A: OK, let’s look at the measurables first. In 1995, when Woodson was a freshman, he was listed at 6-foot-1, 185 pounds on the roster. Currently, Peppers is 6-foot-1, 205 pounds. Peppers’ 40-yard dash time is 4.4 seconds. In a 1996 Sports Illustrated article about Woodson, I also found his time to be 4.4 seconds. So, clearly the extra 20 pounds that Peppers has on Woodson hasn’t affected his speed.
As a freshman, Woodson played only on the defensive side of the ball, recording 45 tackles and five interceptions. It was in his sophomore year that he started returning punts/kicks and playing on offense (including one pass as a sophomore during the Alabama game). Coaches have said they just want Peppers to get to Michigan first. They’ll begin with him defensively and as he’s ready to play elsewhere and as the team needs it, they certainly won’t hold him back. So, all of that brings me to your question as to Peppers’ potential. Does he have the physical ability and attitude to be the kind of impact player Woodson was at Michigan? Yes, I think he does. However, a lot of that will depend on how he acclimates himself to college life, the choices he makes, avoiding injury and how much freedom he’s given on the field. Not all of that is in his control, and we’ve seen some of the best athletes fall victim to those things. So, is it possible? Yes. Would it be good for Michigan? Absolutely. Having a player like Woodson would be good for Michigan in every way.
David, NYC: If Peppers comes in ready to start do we move Blake Countess inside to the nickel? Raymon Taylor is strictly a boundary CB, right?
A: Honestly, I think the better place to put Peppers would be free safety, both because of his skills and the lack of depth for the Wolverines there. It will give him the freedom to roam the field a little more and make big stops. I could see Countess moving to the nickel, though his biggest asset next season will be off the statistics chart in the leadership category. It’ll be a very young secondary group and the Wolverines will need a vocal upperclassman leader. And yes, Taylor is a boundary corner -- you’re answering your own questions here -- and will be used in that same position next season. The field corner position will likely be a battle between rising sophomores Jourdan Lewis and Channing Stribling.
Shane Morris completed 24-of-38 passes for 196 yards in Michigan's bowl game.

□ □ □ □ □ □ □

### Task 1
Can you extract the passage of the Michigan football Q&A starting with "A: Honestly, I" and going on through "and Channing Stribling.", word for word?
### Task 2
Could you rewrite the paragraph of the Michigan football Q&A that begins "OK, let’s look at the measurables first" as a short list that keeps its main facts?

□ □ □ □ □ □ □

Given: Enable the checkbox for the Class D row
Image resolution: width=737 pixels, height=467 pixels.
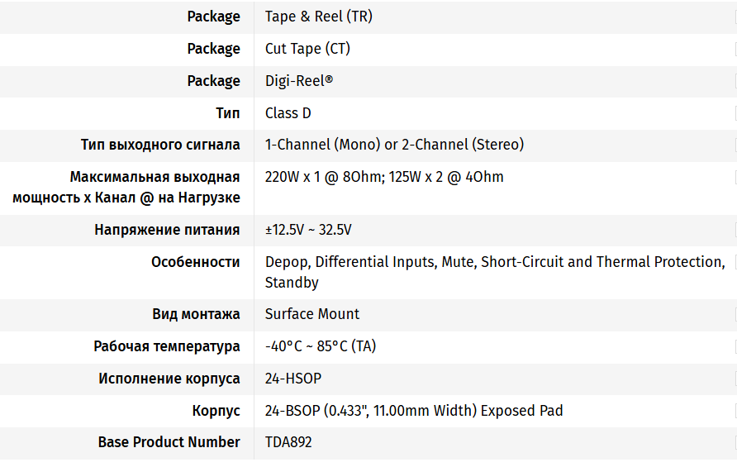Looking at the screenshot, I should (735, 113).
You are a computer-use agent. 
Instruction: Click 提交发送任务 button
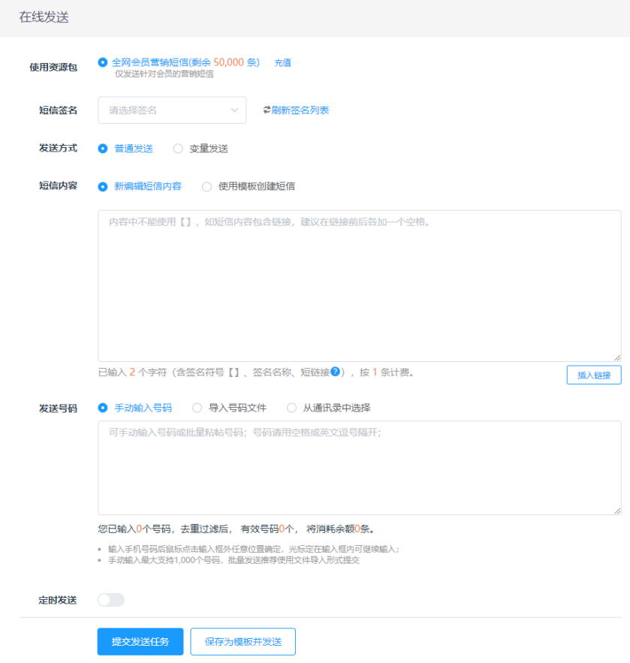140,642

□ □ □ □ □ □ □

### Your response 1
A: Honestly, I think the better place to put Peppers would be free safety, both because of his skills and the lack of depth for the Wolverines there. It will give him the freedom to roam the field a little more and make big stops. I could see Countess moving to the nickel, though his biggest asset next season will be off the statistics chart in the leadership category. It’ll be a very young secondary group and the Wolverines will need a vocal upperclassman leader. And yes, Taylor is a boundary corner -- you’re answering your own questions here -- and will be used in that same position next season. The field corner position will likely be a battle between rising sophomores Jourdan Lewis and Channing Stribling.

### Your response 2
- Woodson as a freshman in 1995: listed at 6-foot-1, 185 pounds.
- Peppers currently: 6-foot-1, 205 pounds.
- 40-yard dash: Peppers runs 4.4 seconds, and a 1996 Sports Illustrated article gives Woodson's time as 4.4 seconds.
- Takeaway: Peppers' extra 20 pounds hasn't affected his speed.